Due to lack of internet access, I have not been able to post nearly as often as I was hoping to and, to be honest, so much has happened in the past three days that consolidating it into one reasonably small blog is nearly impossible. Still, I will try my hardest to both inform and entertain you with this hopefully educational anecdote of the past few days.
We have been to many different locations, all of which were incredibly unique. Our first destination was Panajachel which was located on a natural lake formed over time by the four volcanoes that surround it. The area of Panajachel that we were in was a very busy market-type area. We had a lot of people coming up to us offering us "special deals" for their "unique" items, such as handmade bookmarks and beautiful handmade fabrics. The lake itself was amazingly tranquil and calming. The group spent a few minutes taking pictures of the lake with the volcanoes in the background and just enjoying the view.
The next day, we left Panajachel and headed toward Chichicastenango (Chichi for short). Chichi is home to two distinct features. The first is the church there which gives a wonderful display of the syncretism of the Roman Catholic religion that the Spanish brought to the Mayans in the 1500s and the religion of the ancient Mayans.
The second feature is one of the largest markets in Central America. Nearly all of the shops were open-air and at least 25% of the people selling things were carrying their items and coming right up to you offering you deals. Before our group even got off the bus, we had kids as young as 5 years old coming up to us trying to sell us things (this is where the title of this blog comes from). Although, I can't deny that the fabrics, clothing, and artistry here in Guatemala is some of the most beautiful and colorful that I have ever seen.
Now, we are staying in El Refugio, which is a little compound outside the city of Quetzaltenango called by the natives as Xela.
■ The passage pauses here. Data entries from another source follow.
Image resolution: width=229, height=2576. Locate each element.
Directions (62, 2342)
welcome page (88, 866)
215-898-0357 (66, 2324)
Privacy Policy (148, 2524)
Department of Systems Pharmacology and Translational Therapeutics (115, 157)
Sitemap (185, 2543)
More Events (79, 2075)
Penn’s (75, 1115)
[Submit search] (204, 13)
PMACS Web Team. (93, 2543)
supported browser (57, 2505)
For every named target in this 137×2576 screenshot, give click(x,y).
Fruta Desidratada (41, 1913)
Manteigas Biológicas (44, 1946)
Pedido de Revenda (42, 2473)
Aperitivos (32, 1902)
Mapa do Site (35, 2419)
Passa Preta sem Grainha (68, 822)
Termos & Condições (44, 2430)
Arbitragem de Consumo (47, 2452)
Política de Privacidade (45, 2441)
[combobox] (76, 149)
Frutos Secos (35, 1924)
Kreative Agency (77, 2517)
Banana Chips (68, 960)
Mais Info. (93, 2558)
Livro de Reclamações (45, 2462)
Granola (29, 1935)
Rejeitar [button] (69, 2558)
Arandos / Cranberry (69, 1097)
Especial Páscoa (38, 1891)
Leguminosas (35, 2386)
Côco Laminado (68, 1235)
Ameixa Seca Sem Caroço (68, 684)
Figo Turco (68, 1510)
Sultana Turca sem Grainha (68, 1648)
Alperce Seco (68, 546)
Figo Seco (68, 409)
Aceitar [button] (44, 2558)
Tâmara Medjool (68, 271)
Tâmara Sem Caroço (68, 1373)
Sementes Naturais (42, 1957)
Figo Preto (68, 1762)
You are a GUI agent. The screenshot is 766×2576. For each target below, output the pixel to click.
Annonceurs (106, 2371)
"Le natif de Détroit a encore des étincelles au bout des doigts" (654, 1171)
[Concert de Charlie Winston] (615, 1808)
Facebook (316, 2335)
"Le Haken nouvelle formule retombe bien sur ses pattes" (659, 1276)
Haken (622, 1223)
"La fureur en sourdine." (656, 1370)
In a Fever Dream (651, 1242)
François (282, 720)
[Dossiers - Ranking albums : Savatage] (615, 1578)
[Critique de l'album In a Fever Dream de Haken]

It is in and around Xela that we are doing our work with the Highland Support Project in the schools and houses in the area. I would say that Xela is by far one of the more relaxing areas we have been in (we aren't getting accosted everywhere we go), but it is also one of the more run-down and poverty-stricken areas.
The place we are staying in, El Refugio, is a really nice compound with beds and walls and showers, but the place that we are working lacks all of these comforts. The houses are surrounded by walls that are topped with barbed wire and broken glass and there are very few trees.
I don't want to overwhelm anyone reading this with too much information at a time, so I'll stop there and post some other blogs that have to do with the mission goal of the group we're working with, customs and traditions of the Mayan people, things that I've seen that were really interesting, and maybe (hopefully) some pictures...
It is currently the night before we leave on our J-Term travel trip to Guatemala to do service work alongside the Mayans and I have yet to pack. I don't know if I have let packing slip by because I've been doing other things or if I'm just so excited about the trip that the whole "packing" thing makes the reality of the trip more and more surreal...
This first week of January has done nothing but build the excitement and maybe even make me a little impatient for the actual trip. The class has spent the past four days learning about ancient and modern-day Mayan culture and every student got the chance to give a presentation on a different aspect of Mayan life. My presentation was on Mayan mathematics and astronomy. I was blown away with exactly how much we know about the ancient Mayan's system of math but even more impressed with the accuracy that they predicted the movement and phases of Venus, the Sun and the moon (also the basis of the 2012 prediction - I tried being clever with the title of the blog entry - give me a little credit, please?).
We've been given Friday off (guess that'll be a great day for packing) and then we leave at 11pm for our flight out of Dulles. There is some call for flurries tomorrow, so fingers crossed for an "on-schedule" flight. Looking forward to the experience and getting to share a select few of them with you on here.